EXTRACTED TEXT »

# Tomorrow



## LoveDogs (Feb 3, 2014)

Tomorrow I put my dog to sleep. My husband and I decided that it is the day. I keep thinking there just might be something more I can do. He paces all night panting, can't seem to get comfortable, when I take him to do his business outside he can only sand a few minutes and he falls down. The winter took a toll on him. We have stairs that lead to every entrance to the house and when he attempts to come back inside he is unable to do so. I end up having to help him up the stairs but if I touch his bottom he's in obvious pain. The thing is, when he finally warms up in the house he will grab his favorite toy and squeak it a few times and will put it on my lap so he still has the desire to play but it never lasts long. His bone is fractured from an accident when he was a little guy. This is just breaking my heart.


----------



## Shade (Feb 20, 2012)

I am very sorry  I know the pain and it's absolutely heartbreaking, but it truly is the kindest thing to keep them from suffering. At least you have one last day to enjoy everything to the fullest with him. I wish you peace and strength for both today and tomorrow :hugs:


----------



## Mister C (Jan 14, 2014)

Hello LoveDogs,

This is such a difficult time and a really hard decision to make. They give us everything they have and ask for so little in return. I hope that you take some comfort in doing that one last favor for your friend. Be strong and show him there is nothing to fear from crossing the bridge. Then have a good cry and keep the memories strong. As long as you keep a special place in your heart for him he will never be truly gone.

Sincerely,

Michael


----------



## Brando & Julietta's Dad (Dec 14, 2013)

I am so sorry to hear about your poor guy's suffering. Its very difficult to let go and deciding the right time. It sounds like that time is here. I think the only thing you can do is give him as much love and comfort as possible. My thoughts are with you during this difficult time.


----------



## TommyB681 (Oct 19, 2012)

You are certainly in my thoughts and prayers during this tough time


----------



## DWP (Mar 31, 2011)

*So Sorry*

Peace be with you


----------



## shepherdmom (Dec 24, 2011)

I am so sorry!


----------



## Bridget (Apr 5, 2004)

I am thinking of you today. Certainly sounds like you are doing the right thing. I feel for you.


----------



## Mister C (Jan 14, 2014)

Bridget said:


> I am thinking of you today. Certainly sounds like you are doing the right thing. I feel for you.


Same here. A very tough day for sure but you are not alone.


----------



## Loneforce (Feb 12, 2012)

I am sorry for your loss


----------



## SusiQ (Jul 27, 2007)

The hardest thing in the world - and the most unselfish - is to let go. My thoughts and prayers are with you.


----------



## SuperG (May 11, 2013)

It's so very very tough....there's no easy way to say goodbye but what you are doing now is the most compassionate act you could possibly do...no matter how much it breaks your heart....stay strong for your pooch.

SuperG


----------



## wyoung2153 (Feb 28, 2010)

Thinking of you today.. love and prayers send your way..


----------

EXCERPTED RECORDS »
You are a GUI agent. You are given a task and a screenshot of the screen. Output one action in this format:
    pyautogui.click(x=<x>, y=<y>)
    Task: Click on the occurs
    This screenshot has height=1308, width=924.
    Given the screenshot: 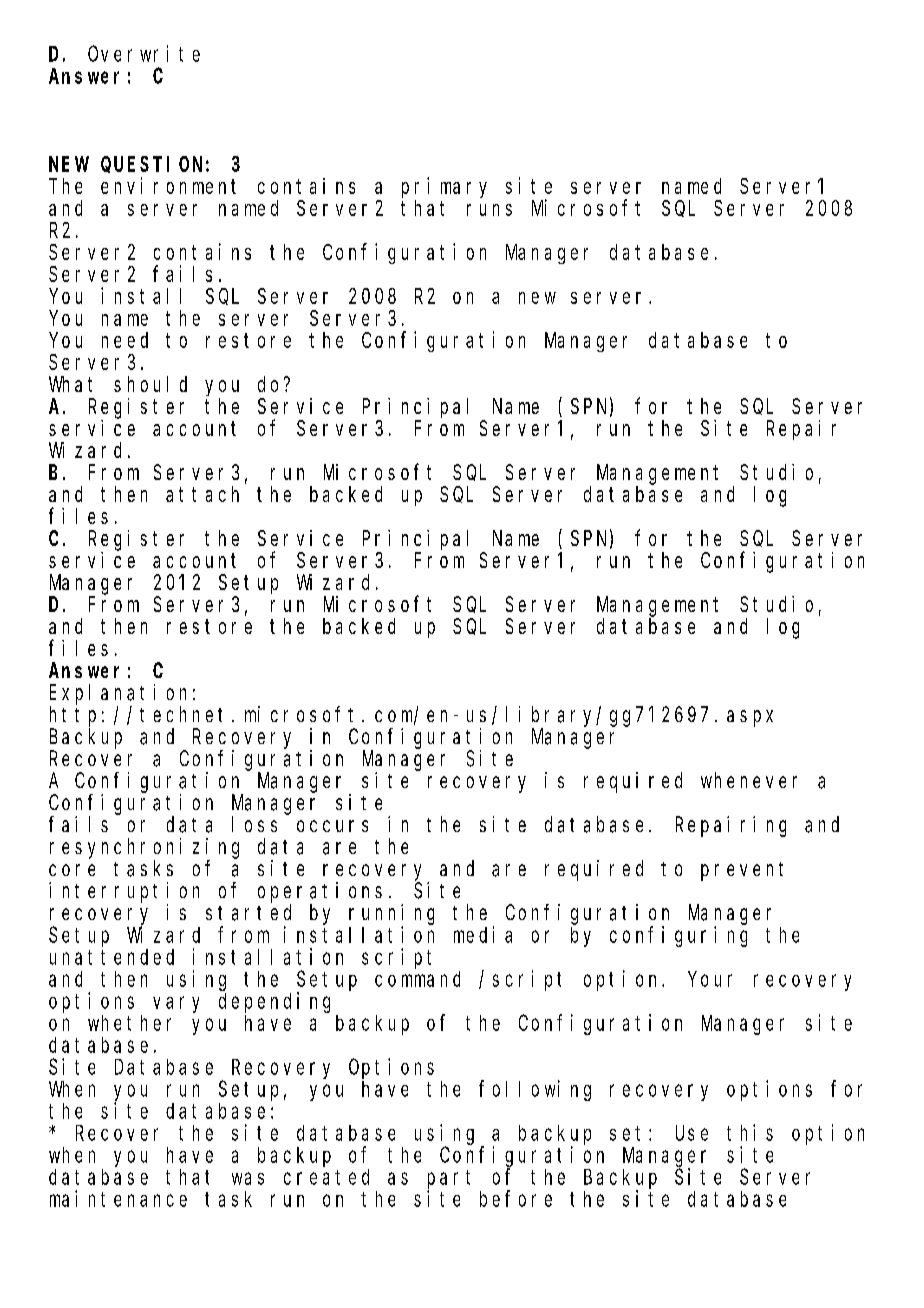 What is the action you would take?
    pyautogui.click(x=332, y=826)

--

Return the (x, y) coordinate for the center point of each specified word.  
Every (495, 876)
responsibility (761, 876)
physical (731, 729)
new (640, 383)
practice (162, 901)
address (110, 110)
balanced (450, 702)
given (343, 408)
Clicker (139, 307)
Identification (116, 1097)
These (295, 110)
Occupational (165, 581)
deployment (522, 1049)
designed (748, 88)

EXERCISE SET »
1. Rewrite the forum thread, starting with "## Loneforce (Feb" and going on through "are with you.", with "unselfish" changed to "selfless".
2. In the forum thread, what does LoveDogs say caused the dog's fractured bone?
The listing comes from a source unrelated to the forum thread.

EXPECTED OUTPUTS »
1.
## Loneforce (Feb 12, 2012)

I am sorry for your loss


----------



## SusiQ (Jul 27, 2007)

The hardest thing in the world - and the most selfless - is to let go. My thoughts and prayers are with you.

2. An accident when he was a little guy.